[Rows from a dataset]
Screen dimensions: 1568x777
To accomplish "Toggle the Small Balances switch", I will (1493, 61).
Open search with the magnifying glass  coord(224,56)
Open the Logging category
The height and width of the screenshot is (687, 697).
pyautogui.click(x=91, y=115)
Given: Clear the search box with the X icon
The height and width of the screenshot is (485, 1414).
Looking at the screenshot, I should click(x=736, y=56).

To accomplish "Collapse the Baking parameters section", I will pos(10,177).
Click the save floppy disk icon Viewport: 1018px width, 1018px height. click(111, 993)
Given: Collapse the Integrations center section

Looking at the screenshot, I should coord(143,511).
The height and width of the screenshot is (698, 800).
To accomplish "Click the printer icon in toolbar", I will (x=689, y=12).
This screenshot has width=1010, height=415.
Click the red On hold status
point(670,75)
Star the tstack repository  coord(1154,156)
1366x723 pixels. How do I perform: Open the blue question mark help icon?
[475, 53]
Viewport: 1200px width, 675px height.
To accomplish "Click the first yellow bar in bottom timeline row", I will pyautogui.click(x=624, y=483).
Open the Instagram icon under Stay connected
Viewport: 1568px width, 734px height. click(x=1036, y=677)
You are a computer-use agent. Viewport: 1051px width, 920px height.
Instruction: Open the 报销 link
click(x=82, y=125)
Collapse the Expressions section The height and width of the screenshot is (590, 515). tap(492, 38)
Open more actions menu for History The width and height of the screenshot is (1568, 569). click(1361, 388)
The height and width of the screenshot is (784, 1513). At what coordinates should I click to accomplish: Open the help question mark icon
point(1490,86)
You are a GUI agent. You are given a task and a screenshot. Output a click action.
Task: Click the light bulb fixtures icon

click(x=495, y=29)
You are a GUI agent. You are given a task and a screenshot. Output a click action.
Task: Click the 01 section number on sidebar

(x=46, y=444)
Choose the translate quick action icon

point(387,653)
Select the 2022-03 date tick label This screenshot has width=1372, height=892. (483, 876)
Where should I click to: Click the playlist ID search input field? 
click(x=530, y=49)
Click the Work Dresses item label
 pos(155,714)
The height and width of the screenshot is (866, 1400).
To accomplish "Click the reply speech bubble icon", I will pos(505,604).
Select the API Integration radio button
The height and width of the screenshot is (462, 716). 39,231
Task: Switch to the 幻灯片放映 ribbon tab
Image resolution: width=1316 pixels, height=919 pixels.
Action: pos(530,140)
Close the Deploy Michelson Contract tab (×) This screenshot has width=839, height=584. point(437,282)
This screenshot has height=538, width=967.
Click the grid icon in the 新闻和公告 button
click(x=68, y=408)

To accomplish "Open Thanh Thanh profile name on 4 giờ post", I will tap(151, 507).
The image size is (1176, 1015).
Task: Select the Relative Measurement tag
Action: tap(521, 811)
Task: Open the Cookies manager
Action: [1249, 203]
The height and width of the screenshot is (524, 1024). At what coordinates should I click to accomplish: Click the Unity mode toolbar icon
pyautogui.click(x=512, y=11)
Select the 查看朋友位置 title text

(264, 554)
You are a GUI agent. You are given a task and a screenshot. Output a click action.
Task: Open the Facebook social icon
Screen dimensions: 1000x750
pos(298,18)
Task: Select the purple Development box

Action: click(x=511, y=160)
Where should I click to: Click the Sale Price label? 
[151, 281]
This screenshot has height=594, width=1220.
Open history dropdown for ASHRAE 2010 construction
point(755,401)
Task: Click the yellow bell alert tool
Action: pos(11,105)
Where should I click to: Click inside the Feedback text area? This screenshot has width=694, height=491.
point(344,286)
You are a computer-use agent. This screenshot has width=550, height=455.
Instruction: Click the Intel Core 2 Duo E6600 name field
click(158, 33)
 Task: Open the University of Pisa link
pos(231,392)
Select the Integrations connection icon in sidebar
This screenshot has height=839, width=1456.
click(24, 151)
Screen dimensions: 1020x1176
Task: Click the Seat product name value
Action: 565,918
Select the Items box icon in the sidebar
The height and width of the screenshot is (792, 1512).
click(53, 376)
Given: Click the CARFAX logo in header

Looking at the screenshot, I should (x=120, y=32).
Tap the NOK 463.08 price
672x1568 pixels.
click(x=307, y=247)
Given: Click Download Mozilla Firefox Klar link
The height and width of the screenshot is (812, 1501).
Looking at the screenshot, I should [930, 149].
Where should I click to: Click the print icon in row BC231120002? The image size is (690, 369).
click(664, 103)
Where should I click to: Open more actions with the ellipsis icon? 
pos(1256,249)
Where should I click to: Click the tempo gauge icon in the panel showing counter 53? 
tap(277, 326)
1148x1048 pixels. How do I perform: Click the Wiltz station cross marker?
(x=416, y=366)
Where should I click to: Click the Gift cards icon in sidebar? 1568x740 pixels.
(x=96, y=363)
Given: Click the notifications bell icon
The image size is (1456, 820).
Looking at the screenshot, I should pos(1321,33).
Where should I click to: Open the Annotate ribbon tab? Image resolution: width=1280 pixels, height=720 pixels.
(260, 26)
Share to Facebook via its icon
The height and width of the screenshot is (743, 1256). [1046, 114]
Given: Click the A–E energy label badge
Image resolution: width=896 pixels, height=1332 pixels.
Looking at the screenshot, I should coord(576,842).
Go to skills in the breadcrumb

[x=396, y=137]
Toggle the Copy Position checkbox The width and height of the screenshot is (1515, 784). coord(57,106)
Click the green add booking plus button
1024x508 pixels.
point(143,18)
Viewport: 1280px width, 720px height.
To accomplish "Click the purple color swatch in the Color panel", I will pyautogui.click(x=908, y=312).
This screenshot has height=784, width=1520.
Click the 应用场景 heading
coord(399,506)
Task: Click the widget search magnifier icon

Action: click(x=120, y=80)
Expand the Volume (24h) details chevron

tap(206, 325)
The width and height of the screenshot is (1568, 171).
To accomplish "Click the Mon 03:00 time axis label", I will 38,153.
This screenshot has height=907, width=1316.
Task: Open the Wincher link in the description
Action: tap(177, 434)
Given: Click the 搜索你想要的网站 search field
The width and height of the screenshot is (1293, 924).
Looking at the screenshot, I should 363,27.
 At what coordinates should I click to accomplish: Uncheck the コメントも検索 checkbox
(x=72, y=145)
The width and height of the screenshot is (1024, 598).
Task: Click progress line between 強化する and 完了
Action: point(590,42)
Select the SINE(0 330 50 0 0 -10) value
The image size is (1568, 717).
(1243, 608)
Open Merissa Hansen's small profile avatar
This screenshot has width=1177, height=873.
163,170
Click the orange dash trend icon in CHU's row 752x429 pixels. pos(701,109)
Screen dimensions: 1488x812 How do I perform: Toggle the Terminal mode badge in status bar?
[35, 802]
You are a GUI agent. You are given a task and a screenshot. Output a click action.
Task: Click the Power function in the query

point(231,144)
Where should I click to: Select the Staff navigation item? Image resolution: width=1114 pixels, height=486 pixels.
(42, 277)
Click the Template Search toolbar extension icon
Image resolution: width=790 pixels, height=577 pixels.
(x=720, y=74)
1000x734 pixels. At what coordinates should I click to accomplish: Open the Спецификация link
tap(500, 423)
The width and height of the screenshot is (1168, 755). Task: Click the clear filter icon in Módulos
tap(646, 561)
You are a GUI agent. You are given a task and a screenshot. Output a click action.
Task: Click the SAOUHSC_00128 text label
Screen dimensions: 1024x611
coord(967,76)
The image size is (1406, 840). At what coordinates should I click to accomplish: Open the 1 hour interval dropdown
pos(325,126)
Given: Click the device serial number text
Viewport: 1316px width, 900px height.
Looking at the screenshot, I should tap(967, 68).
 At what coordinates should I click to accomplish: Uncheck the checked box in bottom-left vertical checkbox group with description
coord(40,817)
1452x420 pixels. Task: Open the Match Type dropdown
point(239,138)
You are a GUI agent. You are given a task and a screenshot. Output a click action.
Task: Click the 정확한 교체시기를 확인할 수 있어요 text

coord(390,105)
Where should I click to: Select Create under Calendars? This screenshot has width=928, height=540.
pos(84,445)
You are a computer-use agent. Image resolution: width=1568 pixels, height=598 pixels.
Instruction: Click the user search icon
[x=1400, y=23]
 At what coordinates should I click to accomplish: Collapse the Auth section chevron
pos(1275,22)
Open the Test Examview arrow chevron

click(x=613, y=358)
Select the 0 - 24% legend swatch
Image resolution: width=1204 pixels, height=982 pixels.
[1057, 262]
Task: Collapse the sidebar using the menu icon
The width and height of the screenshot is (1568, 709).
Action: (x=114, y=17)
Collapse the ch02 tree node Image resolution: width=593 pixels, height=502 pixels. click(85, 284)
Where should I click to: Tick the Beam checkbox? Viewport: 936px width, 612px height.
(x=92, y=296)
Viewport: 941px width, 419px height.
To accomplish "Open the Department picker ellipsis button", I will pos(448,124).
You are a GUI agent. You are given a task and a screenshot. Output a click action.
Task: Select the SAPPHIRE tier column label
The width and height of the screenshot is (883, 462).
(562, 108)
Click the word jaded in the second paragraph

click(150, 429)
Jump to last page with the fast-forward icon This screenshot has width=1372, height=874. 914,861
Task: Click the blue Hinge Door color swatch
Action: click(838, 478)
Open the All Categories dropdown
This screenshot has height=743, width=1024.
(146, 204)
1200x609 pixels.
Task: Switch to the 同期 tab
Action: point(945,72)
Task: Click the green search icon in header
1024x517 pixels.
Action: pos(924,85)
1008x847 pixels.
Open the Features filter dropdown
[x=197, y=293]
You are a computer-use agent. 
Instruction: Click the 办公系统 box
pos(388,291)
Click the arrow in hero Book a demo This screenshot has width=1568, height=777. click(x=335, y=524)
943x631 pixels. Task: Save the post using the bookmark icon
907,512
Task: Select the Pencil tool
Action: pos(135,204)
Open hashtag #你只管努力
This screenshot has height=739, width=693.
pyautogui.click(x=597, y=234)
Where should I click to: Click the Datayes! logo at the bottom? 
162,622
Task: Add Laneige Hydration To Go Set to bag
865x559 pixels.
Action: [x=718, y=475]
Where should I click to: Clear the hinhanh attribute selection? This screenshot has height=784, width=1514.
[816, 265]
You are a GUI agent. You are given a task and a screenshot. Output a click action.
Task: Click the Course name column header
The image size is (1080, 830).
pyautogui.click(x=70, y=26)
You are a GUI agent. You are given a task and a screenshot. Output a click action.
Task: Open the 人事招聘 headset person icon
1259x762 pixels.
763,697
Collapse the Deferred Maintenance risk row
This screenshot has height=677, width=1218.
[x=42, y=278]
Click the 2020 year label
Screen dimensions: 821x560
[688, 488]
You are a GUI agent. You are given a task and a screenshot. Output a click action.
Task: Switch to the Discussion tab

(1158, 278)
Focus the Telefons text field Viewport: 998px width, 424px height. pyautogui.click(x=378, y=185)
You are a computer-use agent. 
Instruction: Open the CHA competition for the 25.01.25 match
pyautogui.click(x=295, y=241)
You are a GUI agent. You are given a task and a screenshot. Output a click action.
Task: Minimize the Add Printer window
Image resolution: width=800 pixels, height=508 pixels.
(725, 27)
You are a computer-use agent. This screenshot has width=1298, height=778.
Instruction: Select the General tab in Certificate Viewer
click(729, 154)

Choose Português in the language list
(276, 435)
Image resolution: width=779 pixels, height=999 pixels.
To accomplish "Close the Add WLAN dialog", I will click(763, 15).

- Task statement:
Pull out every line of the rows above that contains the word "with", matching case exactly.

- Task response:
Open search with the magnifying glass  coord(224,56)
Given: Clear the search box with the X icon
Where should I click to: Open more actions with the ellipsis icon? 
 At what coordinates should I click to accomplish: Uncheck the checked box in bottom-left vertical checkbox group with description
Jump to last page with the fast-forward icon This screenshot has width=1372, height=874. 914,861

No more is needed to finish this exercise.